Exercício curto 1 –
Atualize o trecho da matéria sobre assédio no transporte coletivo, começando em "Por mais grotesca" e terminando em "uma como estupro.", trocando "quarta-feira" por "quinta-feira".
Exercício curto 2 –
De acordo com a matéria sobre assédio no transporte coletivo, quantas ocorrências de mulheres molestadas a Delpom contabilizou neste ano?
Exercício curto 3 –
Liste todas as ocupações atribuídas aos homens presos na matéria sobre assédio no transporte coletivo.

Texto para leitura –
------------------------------

“Cheguei na morena deliciosa e meti a mão por baixo. Ela fez
cara de que não gostou, mas ficou toda molhadinha”. Assim um arrogante e
pretensioso internauta cuja identidade estava protegida por um perfil falso
relata aos colegas da comunidade “Encoxadores e Encoxadoras”, retirada do
Facebook na última semana, o assédio que teria cometido contra uma mulher em
uma estação de trem naquele mesmo dia.
Além dos relatos, a comunidade virtual
reúne fotos de decotes ou tiradas por baixo das saias de mulheres com
celulares, além de vídeos de diversas nacionalidades com imagens de homens
esfregando-se ou apalpando mulheres constrangidas e subjugadas no transporte
coletivo.
A comunidade é apenas uma das dezenas que divulgam e
incentivam usuários do sistema público de transporte a aproveitar a
superlotação em trens, ônibus e metrôs para assediar sexualmente sem medo de
ser pegos, e que, desde que se tornaram notórias, estão na mira da polícia, dos
governos e de organizações feministas.
A ação desses grupos foi revelada a partir da prisão de um
homem por estupro na Estação da Luz, na Linha 1-Azul, na última segunda-feira
(17). Ele chegou a colocar o pênis para fora e ejacular na calça da vítima, que
gritou por socorro e foi salva de uma agressão mais grave pelos demais
passageiros do trem. Assim que foi preso, ele se identificou como
universitário.
Por mais grotesca que seja, a situação não é rara no
transporte coletivo paulista. Mas marcou um novo momento da caçada aos
assediadores: ele foi o primeiro a admitir publicamente que suas ações foram
motivadas pelas publicações de comunidades online. Na quarta-feira (19), um
engenheiro e um administrador de empresas também foram presos por apalpar uma
mulher e por filmar partes íntimas de uma passageira com o celular. Ambos
apontaram para comunidades virtuais no Facebook e no Whatsapp, aplicativo de
chat para celulares, como “inspiradores” da ação. Só neste ano, a Delegacia de
Polícia do Metropolitano (Delpom) contabilizou 17 ocorrências de mulheres
molestadas em composições da CPTM e do Metrô. Destas, 16 foram registradas como
importunação ofensiva ao pudor e uma como estupro.
Desde então, o número de comunidades no Facebook despencou,
fechadas pelos próprios usuários, temerosos de investigação das polícias Civil
de São Paulo e Federal provocadas por denúncias de mulheres e de organizações
feministas. Mas continuam no Whatsapp, onde usuários que não tiverem sido
convidados ao grupo por um dos integrantes não conseguem ver a troca de
mensagens, e os “encoxadores” se sentem mais protegidos.

------------------------------

Registros armazenados –

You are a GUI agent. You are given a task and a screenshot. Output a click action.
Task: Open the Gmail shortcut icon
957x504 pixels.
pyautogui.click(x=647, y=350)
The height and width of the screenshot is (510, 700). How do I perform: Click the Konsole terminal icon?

------------------------------

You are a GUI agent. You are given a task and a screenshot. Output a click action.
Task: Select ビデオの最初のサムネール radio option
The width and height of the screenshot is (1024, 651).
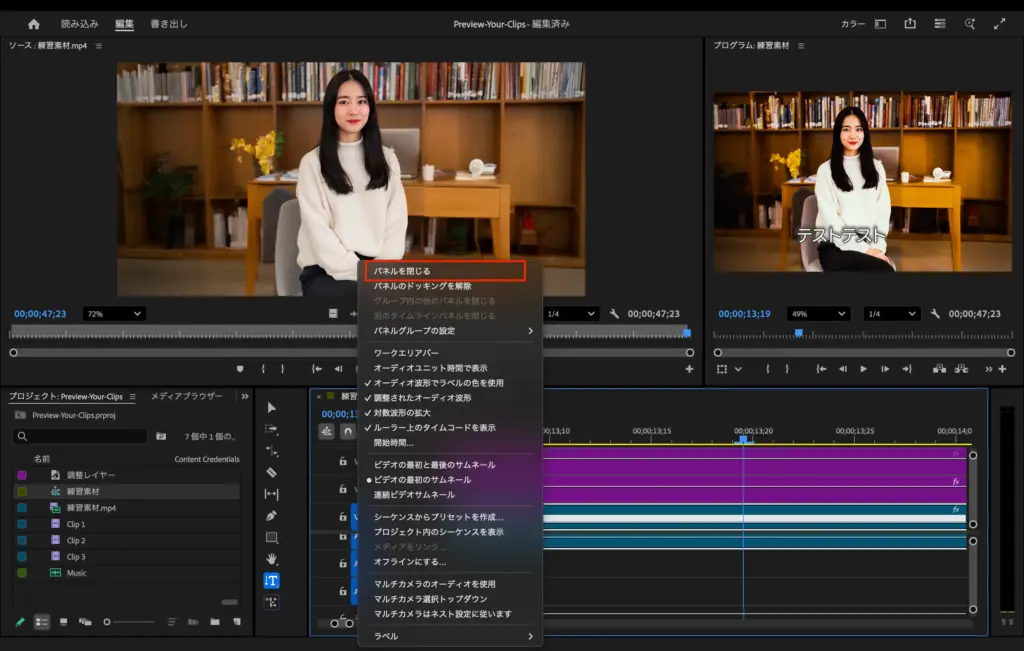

------------------------------

Resultado da tarefa 1 –
Por mais grotesca que seja, a situação não é rara no
transporte coletivo paulista. Mas marcou um novo momento da caçada aos
assediadores: ele foi o primeiro a admitir publicamente que suas ações foram
motivadas pelas publicações de comunidades online. Na quinta-feira (19), um
engenheiro e um administrador de empresas também foram presos por apalpar uma
mulher e por filmar partes íntimas de uma passageira com o celular. Ambos
apontaram para comunidades virtuais no Facebook e no Whatsapp, aplicativo de
chat para celulares, como “inspiradores” da ação. Só neste ano, a Delegacia de
Polícia do Metropolitano (Delpom) contabilizou 17 ocorrências de mulheres
molestadas em composições da CPTM e do Metrô. Destas, 16 foram registradas como
importunação ofensiva ao pudor e uma como estupro.

Resultado da tarefa 2 –
A Delpom contabilizou 17 ocorrências.

Resultado da tarefa 3 –
Universitário; engenheiro; administrador de empresas.